(Stored data)
BEGIN

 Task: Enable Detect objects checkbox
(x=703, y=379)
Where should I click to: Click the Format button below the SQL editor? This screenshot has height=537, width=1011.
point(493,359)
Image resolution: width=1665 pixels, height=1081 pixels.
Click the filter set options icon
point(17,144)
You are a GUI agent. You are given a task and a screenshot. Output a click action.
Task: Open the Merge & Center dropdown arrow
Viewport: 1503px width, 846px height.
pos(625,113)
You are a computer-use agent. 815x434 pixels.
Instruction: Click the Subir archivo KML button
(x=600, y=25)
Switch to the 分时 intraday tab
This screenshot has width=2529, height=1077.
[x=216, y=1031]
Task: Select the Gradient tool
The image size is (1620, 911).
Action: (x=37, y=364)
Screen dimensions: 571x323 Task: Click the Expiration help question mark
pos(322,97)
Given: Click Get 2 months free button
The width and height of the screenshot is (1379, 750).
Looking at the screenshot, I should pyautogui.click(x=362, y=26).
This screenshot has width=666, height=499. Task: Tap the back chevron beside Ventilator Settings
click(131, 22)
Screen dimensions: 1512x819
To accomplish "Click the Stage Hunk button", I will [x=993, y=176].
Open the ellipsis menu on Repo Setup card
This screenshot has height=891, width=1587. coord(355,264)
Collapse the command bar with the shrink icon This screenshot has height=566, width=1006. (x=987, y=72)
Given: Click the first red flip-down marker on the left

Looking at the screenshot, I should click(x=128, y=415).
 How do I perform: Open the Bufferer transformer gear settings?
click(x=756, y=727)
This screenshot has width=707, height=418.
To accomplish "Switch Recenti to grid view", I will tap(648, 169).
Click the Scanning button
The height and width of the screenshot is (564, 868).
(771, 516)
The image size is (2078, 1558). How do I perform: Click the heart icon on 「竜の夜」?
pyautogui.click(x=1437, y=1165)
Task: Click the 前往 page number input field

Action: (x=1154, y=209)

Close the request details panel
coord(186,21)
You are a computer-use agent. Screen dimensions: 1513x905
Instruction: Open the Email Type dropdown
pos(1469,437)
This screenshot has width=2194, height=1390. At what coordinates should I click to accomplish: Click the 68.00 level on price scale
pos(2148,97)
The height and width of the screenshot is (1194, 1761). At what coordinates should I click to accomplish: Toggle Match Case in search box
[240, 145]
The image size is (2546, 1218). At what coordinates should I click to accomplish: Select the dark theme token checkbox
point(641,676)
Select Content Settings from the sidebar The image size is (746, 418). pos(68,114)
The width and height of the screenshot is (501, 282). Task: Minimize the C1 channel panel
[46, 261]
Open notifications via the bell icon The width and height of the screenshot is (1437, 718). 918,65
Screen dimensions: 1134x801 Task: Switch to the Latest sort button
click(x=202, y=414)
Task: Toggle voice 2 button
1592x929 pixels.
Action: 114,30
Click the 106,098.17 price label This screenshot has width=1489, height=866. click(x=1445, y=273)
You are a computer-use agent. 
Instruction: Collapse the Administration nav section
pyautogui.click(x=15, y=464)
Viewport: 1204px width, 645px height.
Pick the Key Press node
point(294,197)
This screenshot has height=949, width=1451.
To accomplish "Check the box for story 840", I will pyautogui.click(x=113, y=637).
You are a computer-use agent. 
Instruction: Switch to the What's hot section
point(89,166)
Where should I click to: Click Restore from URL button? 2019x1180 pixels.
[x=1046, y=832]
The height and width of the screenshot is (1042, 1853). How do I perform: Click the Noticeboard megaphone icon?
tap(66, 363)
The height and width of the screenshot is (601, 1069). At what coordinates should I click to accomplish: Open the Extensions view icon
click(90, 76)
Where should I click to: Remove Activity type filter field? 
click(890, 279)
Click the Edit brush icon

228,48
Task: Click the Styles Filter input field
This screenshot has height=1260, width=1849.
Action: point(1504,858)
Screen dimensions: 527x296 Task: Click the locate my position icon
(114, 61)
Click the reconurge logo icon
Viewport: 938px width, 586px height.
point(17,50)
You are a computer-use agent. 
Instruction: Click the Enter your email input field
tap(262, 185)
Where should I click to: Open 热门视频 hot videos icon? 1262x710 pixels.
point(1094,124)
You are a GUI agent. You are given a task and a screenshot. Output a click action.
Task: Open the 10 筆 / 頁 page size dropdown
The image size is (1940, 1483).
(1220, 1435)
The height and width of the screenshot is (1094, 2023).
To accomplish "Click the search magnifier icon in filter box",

END

Exercise instructions: Above are the entries. Copy exactly the part that opens with the line containing "Given: Click the" and closes with the line containing "You are a computer-use agent. Screen", and no more.

Written response:
Given: Click the first red flip-down marker on the left

Looking at the screenshot, I should click(x=128, y=415).
 How do I perform: Open the Bufferer transformer gear settings?
click(x=756, y=727)
This screenshot has width=707, height=418.
To accomplish "Switch Recenti to grid view", I will tap(648, 169).
Click the Scanning button
The height and width of the screenshot is (564, 868).
(771, 516)
The image size is (2078, 1558). How do I perform: Click the heart icon on 「竜の夜」?
pyautogui.click(x=1437, y=1165)
Task: Click the 前往 page number input field

Action: (x=1154, y=209)

Close the request details panel
coord(186,21)
You are a computer-use agent. Screen dimensions: 1513x905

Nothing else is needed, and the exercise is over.